→ **Work request**: Retype the material so that each line matches the original exactly.

→ **Extracted material**:
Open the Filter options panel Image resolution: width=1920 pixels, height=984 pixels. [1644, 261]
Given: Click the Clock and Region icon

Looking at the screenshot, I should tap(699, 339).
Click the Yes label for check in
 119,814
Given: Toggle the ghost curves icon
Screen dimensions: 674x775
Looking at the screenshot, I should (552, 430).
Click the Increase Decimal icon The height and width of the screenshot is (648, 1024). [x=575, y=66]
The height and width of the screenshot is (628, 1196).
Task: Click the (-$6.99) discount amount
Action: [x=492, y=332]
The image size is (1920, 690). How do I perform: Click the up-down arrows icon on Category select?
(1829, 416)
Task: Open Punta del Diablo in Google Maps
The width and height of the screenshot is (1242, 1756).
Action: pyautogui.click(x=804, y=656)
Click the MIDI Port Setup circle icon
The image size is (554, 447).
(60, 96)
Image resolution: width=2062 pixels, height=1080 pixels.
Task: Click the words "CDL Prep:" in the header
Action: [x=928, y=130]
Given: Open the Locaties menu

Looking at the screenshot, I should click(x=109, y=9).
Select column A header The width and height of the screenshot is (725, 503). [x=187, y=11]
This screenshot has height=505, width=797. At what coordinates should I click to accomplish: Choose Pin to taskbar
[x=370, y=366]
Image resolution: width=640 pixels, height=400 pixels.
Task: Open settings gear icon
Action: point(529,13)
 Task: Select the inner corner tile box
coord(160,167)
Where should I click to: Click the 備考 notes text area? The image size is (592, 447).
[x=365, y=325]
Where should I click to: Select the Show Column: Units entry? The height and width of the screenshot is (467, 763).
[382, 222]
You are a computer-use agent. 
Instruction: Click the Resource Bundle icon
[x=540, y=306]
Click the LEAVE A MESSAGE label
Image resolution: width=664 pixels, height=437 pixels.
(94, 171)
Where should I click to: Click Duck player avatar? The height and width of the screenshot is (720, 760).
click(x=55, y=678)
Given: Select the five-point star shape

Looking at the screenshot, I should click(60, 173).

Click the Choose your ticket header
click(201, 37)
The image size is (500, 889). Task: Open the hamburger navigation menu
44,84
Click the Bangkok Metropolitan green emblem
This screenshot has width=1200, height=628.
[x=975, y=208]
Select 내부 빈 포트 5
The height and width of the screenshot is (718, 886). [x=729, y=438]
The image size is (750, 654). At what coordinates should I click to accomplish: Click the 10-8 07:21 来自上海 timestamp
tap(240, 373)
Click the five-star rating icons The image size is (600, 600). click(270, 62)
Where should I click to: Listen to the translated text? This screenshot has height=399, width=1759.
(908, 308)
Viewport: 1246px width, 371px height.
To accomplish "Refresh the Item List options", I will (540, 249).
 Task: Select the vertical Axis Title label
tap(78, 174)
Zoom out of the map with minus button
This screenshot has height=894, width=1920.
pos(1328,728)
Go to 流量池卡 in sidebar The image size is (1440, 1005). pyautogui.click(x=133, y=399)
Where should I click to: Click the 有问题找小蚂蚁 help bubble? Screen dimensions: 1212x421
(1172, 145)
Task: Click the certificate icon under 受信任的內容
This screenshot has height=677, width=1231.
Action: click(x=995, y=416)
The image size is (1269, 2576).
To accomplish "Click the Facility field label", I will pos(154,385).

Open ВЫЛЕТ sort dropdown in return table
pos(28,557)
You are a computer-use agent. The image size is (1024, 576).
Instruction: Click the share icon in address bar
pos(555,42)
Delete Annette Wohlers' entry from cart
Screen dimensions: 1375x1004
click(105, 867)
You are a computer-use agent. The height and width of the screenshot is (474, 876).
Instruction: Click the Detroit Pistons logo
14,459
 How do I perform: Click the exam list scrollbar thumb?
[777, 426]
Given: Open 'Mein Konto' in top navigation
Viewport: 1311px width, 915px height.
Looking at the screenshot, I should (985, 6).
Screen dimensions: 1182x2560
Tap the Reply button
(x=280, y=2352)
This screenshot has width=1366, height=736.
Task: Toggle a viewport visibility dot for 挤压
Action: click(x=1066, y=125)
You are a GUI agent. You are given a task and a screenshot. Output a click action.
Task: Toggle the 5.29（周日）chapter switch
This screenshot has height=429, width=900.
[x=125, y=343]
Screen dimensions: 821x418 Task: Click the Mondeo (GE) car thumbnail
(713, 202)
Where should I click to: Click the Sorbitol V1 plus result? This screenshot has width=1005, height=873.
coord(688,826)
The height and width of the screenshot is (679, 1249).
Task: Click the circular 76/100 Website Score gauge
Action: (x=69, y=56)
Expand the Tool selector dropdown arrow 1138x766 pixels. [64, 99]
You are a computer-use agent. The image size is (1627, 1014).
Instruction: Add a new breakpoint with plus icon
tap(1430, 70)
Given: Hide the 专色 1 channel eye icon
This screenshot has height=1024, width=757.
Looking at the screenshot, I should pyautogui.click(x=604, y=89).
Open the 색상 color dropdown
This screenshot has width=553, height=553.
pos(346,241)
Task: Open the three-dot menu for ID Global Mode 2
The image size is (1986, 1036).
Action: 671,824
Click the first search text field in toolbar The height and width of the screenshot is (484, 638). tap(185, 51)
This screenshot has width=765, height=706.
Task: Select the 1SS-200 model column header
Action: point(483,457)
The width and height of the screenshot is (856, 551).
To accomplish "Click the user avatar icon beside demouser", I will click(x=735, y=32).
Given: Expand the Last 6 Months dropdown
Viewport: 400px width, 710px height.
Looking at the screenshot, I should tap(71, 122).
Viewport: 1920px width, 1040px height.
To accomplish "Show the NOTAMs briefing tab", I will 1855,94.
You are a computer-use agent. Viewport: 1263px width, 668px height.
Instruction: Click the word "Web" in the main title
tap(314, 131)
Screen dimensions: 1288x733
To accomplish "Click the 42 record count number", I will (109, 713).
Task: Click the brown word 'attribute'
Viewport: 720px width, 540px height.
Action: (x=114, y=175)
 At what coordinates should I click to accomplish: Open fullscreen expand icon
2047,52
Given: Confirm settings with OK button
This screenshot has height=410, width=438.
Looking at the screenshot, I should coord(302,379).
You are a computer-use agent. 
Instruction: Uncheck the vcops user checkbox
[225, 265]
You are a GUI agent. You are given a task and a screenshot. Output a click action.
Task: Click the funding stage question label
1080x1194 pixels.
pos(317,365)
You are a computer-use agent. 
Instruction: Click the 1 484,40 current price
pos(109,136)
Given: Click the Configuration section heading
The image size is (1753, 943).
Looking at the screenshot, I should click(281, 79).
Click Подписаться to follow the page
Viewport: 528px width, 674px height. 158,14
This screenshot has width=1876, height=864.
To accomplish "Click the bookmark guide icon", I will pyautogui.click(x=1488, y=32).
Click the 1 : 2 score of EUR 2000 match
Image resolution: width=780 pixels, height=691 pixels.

→ **Answer**:
Open the Filter options panel Image resolution: width=1920 pixels, height=984 pixels. [1644, 261]
Given: Click the Clock and Region icon

Looking at the screenshot, I should tap(699, 339).
Click the Yes label for check in
 119,814
Given: Toggle the ghost curves icon
Screen dimensions: 674x775
Looking at the screenshot, I should (552, 430).
Click the Increase Decimal icon The height and width of the screenshot is (648, 1024). [x=575, y=66]
The height and width of the screenshot is (628, 1196).
Task: Click the (-$6.99) discount amount
Action: [x=492, y=332]
The image size is (1920, 690). How do I perform: Click the up-down arrows icon on Category select?
(1829, 416)
Task: Open Punta del Diablo in Google Maps
The width and height of the screenshot is (1242, 1756).
Action: pyautogui.click(x=804, y=656)
Click the MIDI Port Setup circle icon
The image size is (554, 447).
(60, 96)
Image resolution: width=2062 pixels, height=1080 pixels.
Task: Click the words "CDL Prep:" in the header
Action: [x=928, y=130]
Given: Open the Locaties menu

Looking at the screenshot, I should click(x=109, y=9).
Select column A header The width and height of the screenshot is (725, 503). [x=187, y=11]
This screenshot has height=505, width=797. At what coordinates should I click to accomplish: Choose Pin to taskbar
[x=370, y=366]
Image resolution: width=640 pixels, height=400 pixels.
Task: Open settings gear icon
Action: point(529,13)
 Task: Select the inner corner tile box
coord(160,167)
Where should I click to: Click the 備考 notes text area? The image size is (592, 447).
[x=365, y=325]
Where should I click to: Select the Show Column: Units entry? The height and width of the screenshot is (467, 763).
[382, 222]
You are a computer-use agent. 
Instruction: Click the Resource Bundle icon
[x=540, y=306]
Click the LEAVE A MESSAGE label
Image resolution: width=664 pixels, height=437 pixels.
(94, 171)
Where should I click to: Click Duck player avatar? The height and width of the screenshot is (720, 760).
click(x=55, y=678)
Given: Select the five-point star shape

Looking at the screenshot, I should click(60, 173).

Click the Choose your ticket header
click(201, 37)
The image size is (500, 889). Task: Open the hamburger navigation menu
44,84
Click the Bangkok Metropolitan green emblem
This screenshot has width=1200, height=628.
[x=975, y=208]
Select 내부 빈 포트 5
The height and width of the screenshot is (718, 886). [x=729, y=438]
The image size is (750, 654). At what coordinates should I click to accomplish: Click the 10-8 07:21 来自上海 timestamp
tap(240, 373)
Click the five-star rating icons The image size is (600, 600). click(270, 62)
Where should I click to: Listen to the translated text? This screenshot has height=399, width=1759.
(908, 308)
Viewport: 1246px width, 371px height.
To accomplish "Refresh the Item List options", I will (540, 249).
 Task: Select the vertical Axis Title label
tap(78, 174)
Zoom out of the map with minus button
This screenshot has height=894, width=1920.
pos(1328,728)
Go to 流量池卡 in sidebar The image size is (1440, 1005). pyautogui.click(x=133, y=399)
Where should I click to: Click the 有问题找小蚂蚁 help bubble? Screen dimensions: 1212x421
(1172, 145)
Task: Click the certificate icon under 受信任的內容
This screenshot has height=677, width=1231.
Action: click(x=995, y=416)
The image size is (1269, 2576).
To accomplish "Click the Facility field label", I will pos(154,385).

Open ВЫЛЕТ sort dropdown in return table
pos(28,557)
You are a computer-use agent. The image size is (1024, 576).
Instruction: Click the share icon in address bar
pos(555,42)
Delete Annette Wohlers' entry from cart
Screen dimensions: 1375x1004
click(105, 867)
You are a computer-use agent. The height and width of the screenshot is (474, 876).
Instruction: Click the Detroit Pistons logo
14,459
 How do I perform: Click the exam list scrollbar thumb?
[777, 426]
Given: Open 'Mein Konto' in top navigation
Viewport: 1311px width, 915px height.
Looking at the screenshot, I should (985, 6).
Screen dimensions: 1182x2560
Tap the Reply button
(x=280, y=2352)
This screenshot has width=1366, height=736.
Task: Toggle a viewport visibility dot for 挤压
Action: click(x=1066, y=125)
You are a GUI agent. You are given a task and a screenshot. Output a click action.
Task: Toggle the 5.29（周日）chapter switch
This screenshot has height=429, width=900.
[x=125, y=343]
Screen dimensions: 821x418 Task: Click the Mondeo (GE) car thumbnail
(713, 202)
Where should I click to: Click the Sorbitol V1 plus result? This screenshot has width=1005, height=873.
coord(688,826)
The height and width of the screenshot is (679, 1249).
Task: Click the circular 76/100 Website Score gauge
Action: (x=69, y=56)
Expand the Tool selector dropdown arrow 1138x766 pixels. [64, 99]
You are a computer-use agent. The image size is (1627, 1014).
Instruction: Add a new breakpoint with plus icon
tap(1430, 70)
Given: Hide the 专色 1 channel eye icon
This screenshot has height=1024, width=757.
Looking at the screenshot, I should pyautogui.click(x=604, y=89).
Open the 색상 color dropdown
This screenshot has width=553, height=553.
pos(346,241)
Task: Open the three-dot menu for ID Global Mode 2
The image size is (1986, 1036).
Action: 671,824
Click the first search text field in toolbar The height and width of the screenshot is (484, 638). tap(185, 51)
This screenshot has width=765, height=706.
Task: Select the 1SS-200 model column header
Action: point(483,457)
The width and height of the screenshot is (856, 551).
To accomplish "Click the user avatar icon beside demouser", I will click(x=735, y=32).
Given: Expand the Last 6 Months dropdown
Viewport: 400px width, 710px height.
Looking at the screenshot, I should tap(71, 122).
Viewport: 1920px width, 1040px height.
To accomplish "Show the NOTAMs briefing tab", I will 1855,94.
You are a computer-use agent. Viewport: 1263px width, 668px height.
Instruction: Click the word "Web" in the main title
tap(314, 131)
Screen dimensions: 1288x733
To accomplish "Click the 42 record count number", I will (109, 713).
Task: Click the brown word 'attribute'
Viewport: 720px width, 540px height.
Action: (x=114, y=175)
 At what coordinates should I click to accomplish: Open fullscreen expand icon
2047,52
Given: Confirm settings with OK button
This screenshot has height=410, width=438.
Looking at the screenshot, I should coord(302,379).
You are a computer-use agent. 
Instruction: Uncheck the vcops user checkbox
[225, 265]
You are a GUI agent. You are given a task and a screenshot. Output a click action.
Task: Click the funding stage question label
1080x1194 pixels.
pos(317,365)
You are a computer-use agent. 
Instruction: Click the 1 484,40 current price
pos(109,136)
Given: Click the Configuration section heading
The image size is (1753, 943).
Looking at the screenshot, I should click(281, 79).
Click Подписаться to follow the page
Viewport: 528px width, 674px height. 158,14
This screenshot has width=1876, height=864.
To accomplish "Click the bookmark guide icon", I will pyautogui.click(x=1488, y=32).
Click the 1 : 2 score of EUR 2000 match
Image resolution: width=780 pixels, height=691 pixels.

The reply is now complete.